Needless to say, it's nice to want things - see Cynical Jazz for Beginners (Vol. 1) - but fingers crossed there's something to all the hubbub over this one. Not to speak ill of the dead, or speak ill at all, but I for one am good and ready to wave goodbye to little Lisbeth Salander. If this is how it happens, then so much the better.


With which, it's time once again to wave goodbye to The BoSS! That is, till next week...

So what all from this lot do you fancy seeing reviews of sooner rather than later, folks? You can take more talk of The Girl Who Circumnavigated Fairyland in a Ship of Her Own Making and The Map of Time as given, I think, but beyond that... hmm.

For myself, I'm gravitating towards Terminal World. Sounds to me like a good week's worth of reading right there, given everything else I have on my plate at the moment -- but as ever, I'm all ears if there's something you think I'm missing?


  1. Looks like you've got a couple of good ones there! Very nice! I got a copy of the Fairyland one when there was that "get a copy of this e-book free" thing going on a while back, but I have yet to actually read it. I'm hoping it's as good as everyone says it is!

  2. What a fantastic haul you've got there, Niall. As for Terminal World, it's a truly fantastic book, one of Reynolds' two or three best, and he's probably my favorite SF author.

  3. Niall - Crack'd Pot Trail.... you don't really need to read the other Bauchelain and Korbal Broach stories before reading this as it is entirely different to those earlier novellas. In fact, to be slightly spoileriffic, B & KB don't hardly feature in those one at all. That being said it's a good little tale and one worth reading.

    I enjoyed the other B & KB novellas a lot more myself, but this one is good for the sheer guts it took for SE to write the thing and get it out there.
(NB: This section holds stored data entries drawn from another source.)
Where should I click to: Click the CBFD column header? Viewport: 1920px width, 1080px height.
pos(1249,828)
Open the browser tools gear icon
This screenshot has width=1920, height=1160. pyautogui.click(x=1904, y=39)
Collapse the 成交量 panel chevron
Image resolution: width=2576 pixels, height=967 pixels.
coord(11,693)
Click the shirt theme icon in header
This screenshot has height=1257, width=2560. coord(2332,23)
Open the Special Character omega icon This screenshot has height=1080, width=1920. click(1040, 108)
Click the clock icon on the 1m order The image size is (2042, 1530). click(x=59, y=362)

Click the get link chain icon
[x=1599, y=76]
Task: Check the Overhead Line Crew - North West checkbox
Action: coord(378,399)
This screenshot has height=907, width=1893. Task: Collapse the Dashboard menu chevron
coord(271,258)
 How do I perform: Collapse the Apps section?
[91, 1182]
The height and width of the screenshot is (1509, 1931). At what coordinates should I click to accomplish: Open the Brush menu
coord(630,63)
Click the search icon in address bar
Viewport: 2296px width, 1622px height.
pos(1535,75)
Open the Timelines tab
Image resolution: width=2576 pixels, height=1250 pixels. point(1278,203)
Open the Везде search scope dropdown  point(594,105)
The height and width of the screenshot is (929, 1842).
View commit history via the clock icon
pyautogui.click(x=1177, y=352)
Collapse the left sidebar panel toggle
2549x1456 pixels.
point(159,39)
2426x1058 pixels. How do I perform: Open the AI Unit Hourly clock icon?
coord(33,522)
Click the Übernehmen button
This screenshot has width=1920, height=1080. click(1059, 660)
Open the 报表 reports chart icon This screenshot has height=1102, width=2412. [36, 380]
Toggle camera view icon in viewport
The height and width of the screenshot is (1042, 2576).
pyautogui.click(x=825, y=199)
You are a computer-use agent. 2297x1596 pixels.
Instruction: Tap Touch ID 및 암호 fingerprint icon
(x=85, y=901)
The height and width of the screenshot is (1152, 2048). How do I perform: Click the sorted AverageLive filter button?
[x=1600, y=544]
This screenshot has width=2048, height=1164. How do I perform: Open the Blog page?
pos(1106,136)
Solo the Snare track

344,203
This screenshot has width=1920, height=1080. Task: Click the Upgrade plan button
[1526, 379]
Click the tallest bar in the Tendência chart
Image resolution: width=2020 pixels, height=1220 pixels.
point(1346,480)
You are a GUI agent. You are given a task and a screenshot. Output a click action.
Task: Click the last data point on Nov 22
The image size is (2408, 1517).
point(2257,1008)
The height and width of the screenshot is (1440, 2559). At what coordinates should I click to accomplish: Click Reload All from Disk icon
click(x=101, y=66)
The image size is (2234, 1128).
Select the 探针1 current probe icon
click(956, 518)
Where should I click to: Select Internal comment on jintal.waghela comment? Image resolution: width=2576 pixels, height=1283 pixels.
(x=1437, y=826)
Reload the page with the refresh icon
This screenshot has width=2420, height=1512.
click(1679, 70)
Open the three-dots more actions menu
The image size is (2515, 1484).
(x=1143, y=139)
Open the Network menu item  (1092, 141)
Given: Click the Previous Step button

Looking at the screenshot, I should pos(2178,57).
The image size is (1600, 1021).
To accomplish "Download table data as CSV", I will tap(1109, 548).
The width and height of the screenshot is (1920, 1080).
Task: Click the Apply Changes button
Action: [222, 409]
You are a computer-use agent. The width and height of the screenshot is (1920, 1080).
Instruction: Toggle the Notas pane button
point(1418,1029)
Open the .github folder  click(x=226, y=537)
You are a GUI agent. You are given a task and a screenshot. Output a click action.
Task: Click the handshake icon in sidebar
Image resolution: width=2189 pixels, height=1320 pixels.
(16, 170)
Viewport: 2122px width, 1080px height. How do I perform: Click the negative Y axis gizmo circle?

Given how quickly you seem to read, definitely give it a shot as it won't take up too much of your time and I think you won't be sorry.

  4. sorry - my previous comment meant to read that B & KB don't hardly feature in THIS one ie Crack'd Pot Trail. Of course they feature very heavily in the earlier novellas, which is the main reason I like them so much!

  5. @Bibiotropic - I've got my fingers crossed for Fairyland too, Ria!

    As I recall, that free eBook I posted about way back when doesn't have the illustrations by Ana Juan, does it? And those, looking at them now, are just... oh, just lovely! They really help to set the whole thing off.

    @Nathaniel - I hear you loud and clear. Terminal World be my next stop. :)

  6. @Marduk - How quickly I seem to read is in all honesty a dirty great lie I'm only too pleased to perpetuate. :)

    In fact I read about a page per minute; it's only that some nights, I read instead of sleeping! Who was it said that again? That "Sleep is for the weak," or some such thing? Whomsoever it may have been -- agreed. Though there are days I wish I were a weakling in that regard.

    Anyway, I'm coming around to thinking that with Gardens of the Moon finally behind me, my next stop Malazan-wise will be the first collected tales of B&KB. I've heard good things -- from yourself and a few other folks, Marduk. And the lighter the better at this moment in time.

    These novellas are lighter than the Malazan books proper, aren't they?

  7. About the reading speed, that's interesting. I actually read just as fast, which almost always makes people I know in person stare in awe and seems unremarkable to a lot of ye e-people.

    About the actual books, I'll admit I'm not a B+K fan, though I love the main series. I'm a bit in the minority there, though, and haven't actually read the crack'd newest.

  8. Having read both The Map of Time and The Shadow of the Wind, I feel the need to mention that the only thing the two have in common is that their authors are Spanish, the novels are vaguely SFF-nal, and they both did well in Spain before being translated for the English market. It is a strange comparison, perhaps one only established because of the surface similarities above. When it comes to style, I would say the book has far more in common with The Count of Monte Cristo, a fellow melodrama.

    The Map of Time was enjoyable in a popcorn sort of way, pure delicious entertainment, but it falls far short of the The Shadow of the Wind's quality.